Thursday, May 1, 2008

They Do This For a REASON!

Okay. I've griped about local politcs a few times now, mostly because of the stupid parking crap. The latest piece of nonsense is enough to make steam come out of my ears.
Rumors have been circulating for a little while that there's a certain gentleman in town who wants the town goverment to put up soundproof barriers at the rail crossings--all TWO of them--because he doesn't like the noise of the trains' horns as they go through town. This strikes me as just plain stupid because, A. The barriers cost upward of $10k each, and B. The trains have to blow their horns to 1. let other trains know they're coming, 2. let traffic know they're coming, 3. let pedestrians know they're coming. They're not making noise for the sake of making noise, y'all!
So last night around dinner time, this lady shows up at the door with a stack of pamphlets saying that the town should be made a quiet zone and that trains should be prohibited from blowing their horns as they go through town. I just stared at her in a "What the hell kind of drugs are you stashing in your coffee cup, honey?" kind of way, and when I finally collected my wits, I said, "No thanks. You do realize they have horns for a reason, right? No. No thanks. Have a nice evening." And then I turned around, slammed the door, and locked it.
I swear. People just have too much time to sit around thinking up this crap. The horns are there for safety reasons. Why do you think school buses stop at rail crossings and open the doors? It's so the drivers can listen for the HORN and make sure there's no oncoming train that might squash the bus, driver, and kiddies. Naturally, the razor-sharp wit who concocted this idiotic plan didn't think of that; the sole concern is that the noise from the cute little train driving through the cute little town disturbs them, and those kids and the school bus can go fly a kite.
Do they ever look at the big picture, do you think?

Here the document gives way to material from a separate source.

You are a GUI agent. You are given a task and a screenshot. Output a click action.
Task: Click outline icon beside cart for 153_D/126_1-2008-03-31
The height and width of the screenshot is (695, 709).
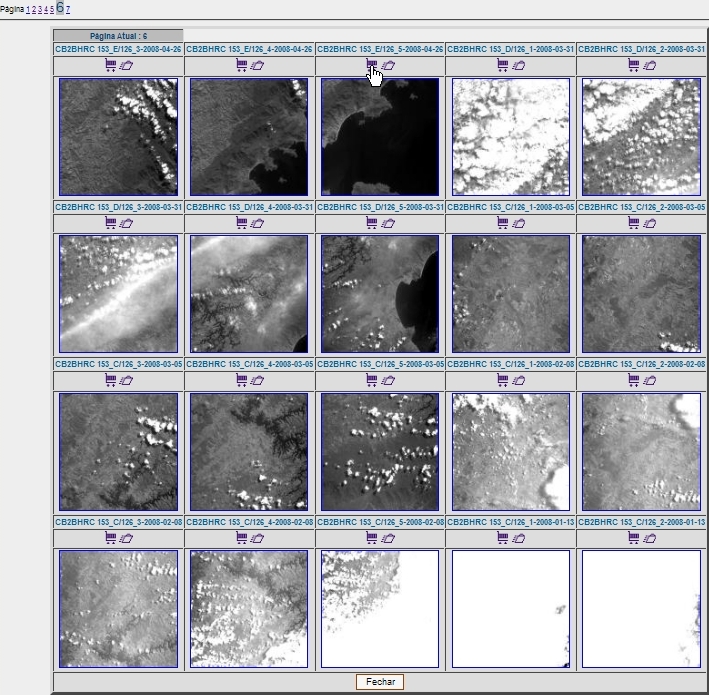[x=518, y=65]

Otherwise, today I got a haircut. Much needed. Not that I was turning into Cousin It, but I definitely needed a change. It's one of those angled, shorter and layered in the back, long in the front things; the front part is shoulder length and the back is about half that. I'm not describing it well. The lady who cut it did a terriffic job, but she zig-zag parted it... bleh. Still, washing it and parting it down the middle fixed it and it's mahvelous. :P
Speaking of which, the shampoo bar got a field test today and there were bubbles everywhere! There are a couple of people--you know who you are!--who will also be field testing (muwahahahaha, my dear guinea pigs!) and eventually give me some feedback. I hope. Don't worry.. my hair hasn't turned green and fallen out, so you guys should be perfectly safe.

2 comments:

Rachael said...

LOL! Good to know about the shampoo bar. I have it sitting in my decorative soap dish because it seemed a little soft when it first arrived. But I plan to try it out soon.

That's so dumb of those people! A few years ago, a group of people in Lutz, a little town in north-central Hillsborough County, whose one claim of history is to their tiny train depot and adorable one-room schoolhouse that the town grew around, both of which have been meticulously preserved, tried to get the town to pass an ordinance that would require the trains to not blow their whistles as they went through. The movement was soundly defeated by people who were born and raised in the town, who loved the trains, but mostly by people who didn't want their taxes raised. If the ordinance had passed, everyone who lived within 5 miles of the tracks would have been required to pay an extra tax so that more flashing lights and other silent warning devices could be installed in place of the whistles. There was one man leading the charge for the ordinance, and he was a yankee and thought that he was living out in the country and that the country should be quiet. Moron. Maybe he moved up there where y'all are. I hope most people have the same reaction you had and that his little idea goes nowhere.

La Duchesse said...

It *is* a little soft, which might be because of the castor oil. The proportion of hard oils/soft oils can affect how hard your end product is. It should be okay and last for about a month or so, depending on how frequently you use it. Ooooh... decorative soap dish? Nifty!

Well, they've been talking about this for a while now, but I don't know how far they'll get. I sort of thought about getting in touch with the railroad to see what kind of rules and regs there are about it, but at the same time, I'm sick of town BS and think there are other people who can fight these battles, Norfolk and Southern in particular!